ENTRIES SHOWN Block Start

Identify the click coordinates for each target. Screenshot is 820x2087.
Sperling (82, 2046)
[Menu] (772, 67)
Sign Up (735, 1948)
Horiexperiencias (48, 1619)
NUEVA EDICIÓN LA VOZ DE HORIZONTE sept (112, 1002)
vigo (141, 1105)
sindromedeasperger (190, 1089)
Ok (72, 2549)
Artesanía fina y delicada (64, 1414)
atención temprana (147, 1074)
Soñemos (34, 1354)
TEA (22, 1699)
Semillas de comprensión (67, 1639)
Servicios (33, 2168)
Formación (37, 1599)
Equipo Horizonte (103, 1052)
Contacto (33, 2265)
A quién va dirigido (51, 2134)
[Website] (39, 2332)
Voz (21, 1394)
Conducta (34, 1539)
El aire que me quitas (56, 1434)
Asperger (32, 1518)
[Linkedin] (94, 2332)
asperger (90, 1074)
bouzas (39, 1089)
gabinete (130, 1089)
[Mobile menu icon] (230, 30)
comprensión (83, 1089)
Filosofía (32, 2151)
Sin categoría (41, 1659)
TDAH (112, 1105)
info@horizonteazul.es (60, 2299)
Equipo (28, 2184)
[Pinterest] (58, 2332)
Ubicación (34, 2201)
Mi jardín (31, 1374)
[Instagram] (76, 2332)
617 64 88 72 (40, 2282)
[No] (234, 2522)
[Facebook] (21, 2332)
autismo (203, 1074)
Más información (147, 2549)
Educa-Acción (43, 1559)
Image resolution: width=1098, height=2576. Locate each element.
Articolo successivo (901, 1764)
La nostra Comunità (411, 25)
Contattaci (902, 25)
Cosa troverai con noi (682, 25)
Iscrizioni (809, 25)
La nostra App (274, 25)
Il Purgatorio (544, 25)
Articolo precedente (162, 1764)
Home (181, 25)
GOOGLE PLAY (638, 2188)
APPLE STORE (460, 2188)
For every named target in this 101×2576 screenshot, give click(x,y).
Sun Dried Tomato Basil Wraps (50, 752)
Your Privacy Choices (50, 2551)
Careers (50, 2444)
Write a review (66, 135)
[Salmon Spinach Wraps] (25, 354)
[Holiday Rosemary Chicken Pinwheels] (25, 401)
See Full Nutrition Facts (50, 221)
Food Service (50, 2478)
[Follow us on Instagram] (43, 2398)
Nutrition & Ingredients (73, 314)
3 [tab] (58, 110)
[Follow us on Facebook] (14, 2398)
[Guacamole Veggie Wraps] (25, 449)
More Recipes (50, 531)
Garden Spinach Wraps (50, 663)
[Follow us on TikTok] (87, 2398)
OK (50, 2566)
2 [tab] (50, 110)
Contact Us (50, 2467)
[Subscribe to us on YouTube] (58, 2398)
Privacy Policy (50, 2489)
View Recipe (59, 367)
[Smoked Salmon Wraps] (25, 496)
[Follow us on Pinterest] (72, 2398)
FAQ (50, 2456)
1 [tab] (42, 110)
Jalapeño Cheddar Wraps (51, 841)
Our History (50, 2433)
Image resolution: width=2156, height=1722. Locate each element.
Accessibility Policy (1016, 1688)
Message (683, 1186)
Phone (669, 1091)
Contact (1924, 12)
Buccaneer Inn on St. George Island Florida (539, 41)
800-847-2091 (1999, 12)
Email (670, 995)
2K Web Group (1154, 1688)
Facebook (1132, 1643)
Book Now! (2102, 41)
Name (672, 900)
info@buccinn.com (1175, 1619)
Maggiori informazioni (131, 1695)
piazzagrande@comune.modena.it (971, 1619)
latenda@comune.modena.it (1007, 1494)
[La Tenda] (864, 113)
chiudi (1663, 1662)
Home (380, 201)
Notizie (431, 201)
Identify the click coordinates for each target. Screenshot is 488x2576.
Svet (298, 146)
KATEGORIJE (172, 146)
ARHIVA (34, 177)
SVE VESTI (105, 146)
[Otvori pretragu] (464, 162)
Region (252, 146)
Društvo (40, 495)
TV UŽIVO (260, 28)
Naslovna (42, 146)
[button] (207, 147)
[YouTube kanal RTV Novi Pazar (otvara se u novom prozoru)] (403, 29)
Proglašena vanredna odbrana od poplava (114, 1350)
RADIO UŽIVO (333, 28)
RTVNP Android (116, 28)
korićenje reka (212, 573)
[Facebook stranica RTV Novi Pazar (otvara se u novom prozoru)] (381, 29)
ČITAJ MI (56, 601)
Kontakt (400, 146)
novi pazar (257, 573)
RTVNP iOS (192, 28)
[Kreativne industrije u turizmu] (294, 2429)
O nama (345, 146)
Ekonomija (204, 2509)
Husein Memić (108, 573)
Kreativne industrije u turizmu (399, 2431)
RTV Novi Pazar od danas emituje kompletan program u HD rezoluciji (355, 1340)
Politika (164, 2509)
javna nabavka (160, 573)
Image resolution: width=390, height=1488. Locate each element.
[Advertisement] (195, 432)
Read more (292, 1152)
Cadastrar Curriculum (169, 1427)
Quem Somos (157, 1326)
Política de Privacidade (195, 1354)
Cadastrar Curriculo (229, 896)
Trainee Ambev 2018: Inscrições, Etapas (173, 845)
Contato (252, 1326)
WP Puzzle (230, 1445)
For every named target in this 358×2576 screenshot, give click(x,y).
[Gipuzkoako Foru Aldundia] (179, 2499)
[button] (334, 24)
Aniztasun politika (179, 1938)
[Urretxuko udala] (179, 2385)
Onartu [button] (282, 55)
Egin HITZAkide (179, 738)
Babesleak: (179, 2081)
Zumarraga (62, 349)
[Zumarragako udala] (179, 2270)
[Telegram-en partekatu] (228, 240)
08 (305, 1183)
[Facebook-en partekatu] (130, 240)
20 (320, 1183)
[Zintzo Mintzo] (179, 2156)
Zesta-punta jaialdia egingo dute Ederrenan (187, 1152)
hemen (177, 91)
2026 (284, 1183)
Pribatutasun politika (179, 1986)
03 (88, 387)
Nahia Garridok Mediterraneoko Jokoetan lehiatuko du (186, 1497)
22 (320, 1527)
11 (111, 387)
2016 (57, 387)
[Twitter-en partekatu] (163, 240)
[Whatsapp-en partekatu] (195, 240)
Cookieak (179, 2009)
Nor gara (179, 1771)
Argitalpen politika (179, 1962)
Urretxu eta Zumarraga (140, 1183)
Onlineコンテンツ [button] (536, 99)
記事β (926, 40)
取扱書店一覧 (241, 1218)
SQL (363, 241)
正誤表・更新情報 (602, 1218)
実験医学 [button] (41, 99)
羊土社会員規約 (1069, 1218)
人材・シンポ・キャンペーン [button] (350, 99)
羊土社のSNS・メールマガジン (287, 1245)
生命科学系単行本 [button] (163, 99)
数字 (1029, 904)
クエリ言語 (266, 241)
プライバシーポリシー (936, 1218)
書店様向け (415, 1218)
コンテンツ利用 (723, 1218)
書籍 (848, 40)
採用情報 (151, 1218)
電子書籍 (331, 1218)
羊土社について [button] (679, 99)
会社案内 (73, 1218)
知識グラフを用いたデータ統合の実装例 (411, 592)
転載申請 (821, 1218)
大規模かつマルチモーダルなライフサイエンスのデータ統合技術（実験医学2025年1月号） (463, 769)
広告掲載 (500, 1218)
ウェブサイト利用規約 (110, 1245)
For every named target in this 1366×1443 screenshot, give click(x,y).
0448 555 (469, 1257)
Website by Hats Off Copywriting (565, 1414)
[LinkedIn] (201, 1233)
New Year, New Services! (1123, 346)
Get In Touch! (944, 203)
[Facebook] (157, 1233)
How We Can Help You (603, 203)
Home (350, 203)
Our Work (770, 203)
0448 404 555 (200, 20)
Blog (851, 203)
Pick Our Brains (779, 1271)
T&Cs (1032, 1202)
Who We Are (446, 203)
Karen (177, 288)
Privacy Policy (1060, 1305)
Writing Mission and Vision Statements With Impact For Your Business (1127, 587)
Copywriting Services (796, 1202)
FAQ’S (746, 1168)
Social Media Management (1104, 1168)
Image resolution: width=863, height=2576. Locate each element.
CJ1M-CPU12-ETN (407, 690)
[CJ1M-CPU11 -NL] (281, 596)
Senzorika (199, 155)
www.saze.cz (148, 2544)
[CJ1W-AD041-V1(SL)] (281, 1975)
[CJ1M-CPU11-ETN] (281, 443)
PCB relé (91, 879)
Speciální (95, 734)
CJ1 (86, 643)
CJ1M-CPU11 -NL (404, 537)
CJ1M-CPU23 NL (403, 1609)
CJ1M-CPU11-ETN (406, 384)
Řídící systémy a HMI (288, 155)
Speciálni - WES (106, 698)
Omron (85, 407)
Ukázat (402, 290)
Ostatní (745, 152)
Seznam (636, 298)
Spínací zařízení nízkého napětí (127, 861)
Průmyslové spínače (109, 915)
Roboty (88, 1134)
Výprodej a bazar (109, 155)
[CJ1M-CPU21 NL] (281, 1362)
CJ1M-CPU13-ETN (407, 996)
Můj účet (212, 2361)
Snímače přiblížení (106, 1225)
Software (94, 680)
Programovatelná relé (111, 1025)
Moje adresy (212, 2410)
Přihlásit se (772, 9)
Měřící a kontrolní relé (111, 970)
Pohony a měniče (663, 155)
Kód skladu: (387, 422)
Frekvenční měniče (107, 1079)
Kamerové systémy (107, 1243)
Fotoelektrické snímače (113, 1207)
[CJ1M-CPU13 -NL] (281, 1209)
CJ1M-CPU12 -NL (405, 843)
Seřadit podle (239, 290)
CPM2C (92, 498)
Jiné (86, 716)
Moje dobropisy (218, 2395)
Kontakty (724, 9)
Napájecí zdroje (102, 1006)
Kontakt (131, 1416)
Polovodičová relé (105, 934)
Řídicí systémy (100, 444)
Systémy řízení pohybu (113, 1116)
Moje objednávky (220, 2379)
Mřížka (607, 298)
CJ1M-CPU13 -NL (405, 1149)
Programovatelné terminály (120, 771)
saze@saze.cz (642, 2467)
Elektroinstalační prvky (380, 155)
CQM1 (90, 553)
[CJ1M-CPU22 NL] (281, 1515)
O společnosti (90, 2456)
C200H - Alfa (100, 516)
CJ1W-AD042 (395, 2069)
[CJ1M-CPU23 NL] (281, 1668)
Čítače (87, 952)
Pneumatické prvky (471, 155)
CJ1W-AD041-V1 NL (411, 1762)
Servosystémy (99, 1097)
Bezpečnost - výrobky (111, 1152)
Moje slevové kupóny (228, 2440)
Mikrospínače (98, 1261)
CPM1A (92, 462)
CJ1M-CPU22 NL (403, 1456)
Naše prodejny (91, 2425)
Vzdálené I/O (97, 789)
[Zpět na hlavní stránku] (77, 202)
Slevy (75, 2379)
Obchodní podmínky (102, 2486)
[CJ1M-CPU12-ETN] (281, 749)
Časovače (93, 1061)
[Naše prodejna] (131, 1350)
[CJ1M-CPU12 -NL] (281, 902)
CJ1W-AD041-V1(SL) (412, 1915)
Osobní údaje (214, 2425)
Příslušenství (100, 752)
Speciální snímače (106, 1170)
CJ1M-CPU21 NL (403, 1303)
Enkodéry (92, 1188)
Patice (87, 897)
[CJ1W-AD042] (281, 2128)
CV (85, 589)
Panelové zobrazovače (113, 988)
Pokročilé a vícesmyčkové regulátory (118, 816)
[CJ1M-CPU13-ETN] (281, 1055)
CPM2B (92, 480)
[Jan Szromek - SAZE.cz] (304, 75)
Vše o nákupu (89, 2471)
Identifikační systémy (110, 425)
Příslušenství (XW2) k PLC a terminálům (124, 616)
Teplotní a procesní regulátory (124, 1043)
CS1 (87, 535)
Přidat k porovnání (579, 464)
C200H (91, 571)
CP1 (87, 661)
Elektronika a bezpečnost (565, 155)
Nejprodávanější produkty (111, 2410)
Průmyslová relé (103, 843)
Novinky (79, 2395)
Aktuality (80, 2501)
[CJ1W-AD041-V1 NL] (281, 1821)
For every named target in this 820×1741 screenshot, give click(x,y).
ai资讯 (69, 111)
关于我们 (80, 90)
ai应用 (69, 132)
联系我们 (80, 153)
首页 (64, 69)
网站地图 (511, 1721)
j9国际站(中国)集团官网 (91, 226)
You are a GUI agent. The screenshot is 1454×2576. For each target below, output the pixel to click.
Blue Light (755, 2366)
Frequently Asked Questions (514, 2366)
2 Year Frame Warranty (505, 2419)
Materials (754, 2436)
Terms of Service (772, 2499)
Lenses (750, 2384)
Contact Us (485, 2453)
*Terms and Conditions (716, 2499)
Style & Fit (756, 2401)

ENTRIES SHOWN Block End

● **PROBLEM**
Only one stretch of the data above is needed. Restate it word for word, from the line containing "Bezpečnost - výrobky (111, 1152)" through the line containing "[Naše prodejna] (131, 1350)", both ends included.

● **TASK ANSWER**
Bezpečnost - výrobky (111, 1152)
Moje slevové kupóny (228, 2440)
Mikrospínače (98, 1261)
CPM1A (92, 462)
CJ1M-CPU22 NL (403, 1456)
Naše prodejny (91, 2425)
Vzdálené I/O (97, 789)
[Zpět na hlavní stránku] (77, 202)
Slevy (75, 2379)
Obchodní podmínky (102, 2486)
[CJ1M-CPU12-ETN] (281, 749)
Časovače (93, 1061)
[Naše prodejna] (131, 1350)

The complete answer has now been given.